TABLE. Oral Drug Regimens Used to Heal Peptic Ulcers or Maintain Ulcer Healing
Drug Duodenal or Gastric Ulcer Healing (mg/dose) Maintenance of Duodenal or Gastric Ulcer Healing (mg/dose)
Proton pump inhibitors
Omeprazole 20– 40 daily 20– 40 daily
Lansoprazole 15– 30 daily 15– 30 daily
Rabeprazole 20 daily 20 daily
Pantoprazole 40 daily 40 daily
Esomeprazole 20– 40 daily 20– 40 daily
H2-receptor antagonists
Cimetidine 300 four times daily
400 twice daily
800 at bedtime
400– 800 at bedtime
Famotidine 20 twice daily
40 at bedtime
20– 40 at bedtime
Nizatidine 150 twice daily
300 at bedtime
150– 300 at bedtime
Ranitidine 150 twice daily
300 at bedtime
150– 300 at bedtime
Promote mucosal defense
Sucralfate (g/dose) 1 four times daily 1– 2 twice daily
2 twice daily 1 four times daily

Evaluation of therapeutic outcomes

Patients should be monitored for symptomatic relief of ulcer pain as well as potential adverse effects and drug interactions related to drug therapy.

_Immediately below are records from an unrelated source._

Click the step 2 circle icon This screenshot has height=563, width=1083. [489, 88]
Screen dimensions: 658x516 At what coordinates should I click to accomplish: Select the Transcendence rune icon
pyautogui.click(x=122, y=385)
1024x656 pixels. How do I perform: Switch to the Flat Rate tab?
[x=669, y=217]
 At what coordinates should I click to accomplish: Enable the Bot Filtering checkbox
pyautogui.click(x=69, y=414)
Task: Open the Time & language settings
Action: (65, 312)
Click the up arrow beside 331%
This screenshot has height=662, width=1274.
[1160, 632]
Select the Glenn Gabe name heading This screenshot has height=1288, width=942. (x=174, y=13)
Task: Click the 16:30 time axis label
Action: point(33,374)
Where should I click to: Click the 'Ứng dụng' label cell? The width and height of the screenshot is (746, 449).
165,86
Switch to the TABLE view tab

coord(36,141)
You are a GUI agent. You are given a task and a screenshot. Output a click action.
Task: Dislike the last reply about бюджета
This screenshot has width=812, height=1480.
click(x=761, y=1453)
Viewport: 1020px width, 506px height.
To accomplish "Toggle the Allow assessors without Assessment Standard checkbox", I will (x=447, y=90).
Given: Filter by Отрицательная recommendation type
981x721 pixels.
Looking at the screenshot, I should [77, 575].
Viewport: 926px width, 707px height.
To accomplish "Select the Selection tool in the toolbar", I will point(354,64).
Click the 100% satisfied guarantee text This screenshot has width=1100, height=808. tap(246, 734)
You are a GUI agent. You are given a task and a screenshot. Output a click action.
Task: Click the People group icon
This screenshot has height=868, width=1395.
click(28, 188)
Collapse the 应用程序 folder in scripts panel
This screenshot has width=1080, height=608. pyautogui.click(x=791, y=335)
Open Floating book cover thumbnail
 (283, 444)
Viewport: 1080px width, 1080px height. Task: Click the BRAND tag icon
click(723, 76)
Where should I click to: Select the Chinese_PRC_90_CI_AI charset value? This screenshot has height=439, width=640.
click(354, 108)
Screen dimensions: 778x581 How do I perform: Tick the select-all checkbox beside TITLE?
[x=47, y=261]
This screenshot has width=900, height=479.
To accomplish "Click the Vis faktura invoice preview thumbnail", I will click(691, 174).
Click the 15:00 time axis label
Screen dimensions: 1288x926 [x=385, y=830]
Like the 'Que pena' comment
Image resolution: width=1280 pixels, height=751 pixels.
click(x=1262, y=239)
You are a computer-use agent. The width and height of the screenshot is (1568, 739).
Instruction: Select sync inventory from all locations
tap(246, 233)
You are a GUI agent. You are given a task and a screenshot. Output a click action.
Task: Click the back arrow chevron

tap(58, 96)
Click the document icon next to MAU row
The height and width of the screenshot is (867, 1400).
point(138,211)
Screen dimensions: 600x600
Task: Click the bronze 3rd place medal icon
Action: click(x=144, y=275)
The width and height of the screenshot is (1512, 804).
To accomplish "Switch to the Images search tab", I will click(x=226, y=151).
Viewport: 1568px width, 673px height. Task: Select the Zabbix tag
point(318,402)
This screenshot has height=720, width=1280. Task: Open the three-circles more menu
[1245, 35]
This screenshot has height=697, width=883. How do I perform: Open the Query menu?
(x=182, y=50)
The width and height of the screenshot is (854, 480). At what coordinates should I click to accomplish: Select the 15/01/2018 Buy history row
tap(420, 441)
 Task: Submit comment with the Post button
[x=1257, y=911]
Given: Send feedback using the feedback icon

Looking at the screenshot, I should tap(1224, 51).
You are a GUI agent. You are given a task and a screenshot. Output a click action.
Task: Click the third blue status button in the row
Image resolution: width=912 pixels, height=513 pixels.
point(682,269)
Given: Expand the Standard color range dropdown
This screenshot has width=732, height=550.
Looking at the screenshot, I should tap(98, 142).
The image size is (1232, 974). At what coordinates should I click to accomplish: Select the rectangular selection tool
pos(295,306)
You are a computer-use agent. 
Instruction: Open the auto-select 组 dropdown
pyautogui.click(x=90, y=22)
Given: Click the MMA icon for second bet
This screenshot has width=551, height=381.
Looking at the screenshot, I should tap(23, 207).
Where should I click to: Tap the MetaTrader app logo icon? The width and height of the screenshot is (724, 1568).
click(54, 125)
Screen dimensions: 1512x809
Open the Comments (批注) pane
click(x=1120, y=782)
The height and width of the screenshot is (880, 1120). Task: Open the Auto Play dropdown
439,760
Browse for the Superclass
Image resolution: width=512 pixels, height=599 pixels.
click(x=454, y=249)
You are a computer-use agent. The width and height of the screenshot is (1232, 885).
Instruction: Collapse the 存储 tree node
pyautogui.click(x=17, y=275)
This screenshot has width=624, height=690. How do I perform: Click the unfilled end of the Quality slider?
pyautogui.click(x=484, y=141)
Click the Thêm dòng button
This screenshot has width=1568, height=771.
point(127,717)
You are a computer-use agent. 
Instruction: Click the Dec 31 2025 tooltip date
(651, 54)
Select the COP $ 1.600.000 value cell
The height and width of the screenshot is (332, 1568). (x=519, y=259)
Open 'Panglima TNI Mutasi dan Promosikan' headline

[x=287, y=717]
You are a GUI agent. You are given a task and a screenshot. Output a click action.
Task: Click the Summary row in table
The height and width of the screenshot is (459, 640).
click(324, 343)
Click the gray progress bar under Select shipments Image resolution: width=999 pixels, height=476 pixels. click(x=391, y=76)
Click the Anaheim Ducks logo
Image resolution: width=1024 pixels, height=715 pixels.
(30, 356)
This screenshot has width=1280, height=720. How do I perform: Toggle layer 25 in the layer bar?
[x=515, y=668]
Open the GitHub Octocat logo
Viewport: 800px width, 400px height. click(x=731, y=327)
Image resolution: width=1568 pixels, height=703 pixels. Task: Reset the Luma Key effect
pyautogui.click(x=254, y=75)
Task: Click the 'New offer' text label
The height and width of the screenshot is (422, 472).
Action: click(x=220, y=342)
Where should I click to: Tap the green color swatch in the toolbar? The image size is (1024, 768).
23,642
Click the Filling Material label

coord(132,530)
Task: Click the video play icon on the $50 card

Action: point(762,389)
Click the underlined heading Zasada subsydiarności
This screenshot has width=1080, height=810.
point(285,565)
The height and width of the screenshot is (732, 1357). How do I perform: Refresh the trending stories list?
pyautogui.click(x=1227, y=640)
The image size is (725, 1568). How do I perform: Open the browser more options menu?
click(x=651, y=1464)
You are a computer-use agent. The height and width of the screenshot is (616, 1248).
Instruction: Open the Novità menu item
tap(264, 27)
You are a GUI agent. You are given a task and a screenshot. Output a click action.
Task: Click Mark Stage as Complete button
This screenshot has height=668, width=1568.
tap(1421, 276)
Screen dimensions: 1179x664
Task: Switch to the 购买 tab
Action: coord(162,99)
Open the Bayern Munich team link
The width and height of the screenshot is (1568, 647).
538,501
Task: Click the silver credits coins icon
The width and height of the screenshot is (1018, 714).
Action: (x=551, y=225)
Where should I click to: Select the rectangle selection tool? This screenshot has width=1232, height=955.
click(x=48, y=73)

Ulcer pain typically resolves in a few days when nonsteroidal anti-inflammatory drugs are discontinued and within 7 days upon initiation of antiulcer therapy. Most patients with uncomplicated Peptic ulcer disease will be symptom-free after treatment with any one of the recommended antiulcer regimens.

The persistence or recurrence of symptoms after several weeks of treatment suggests failure of ulcer healing or Helicobacter pylori eradication, or an alternative diagnosis such as gastroesophageal reflux disease.

Most patients with uncomplicated Helicobacter pylori-positive ulcers do not require confirmation of ulcer healing or Helicobacter pylori eradication.

High-risk patients on nonsteroidal anti-inflammatory drugs should be closely monitored for signs and symptoms of bleeding, obstruction, penetration, and perforation.

Follow-up endoscopy is justified in patients with frequent symptomatic recurrence, refractory disease, complications, or suspected hypersecretory states.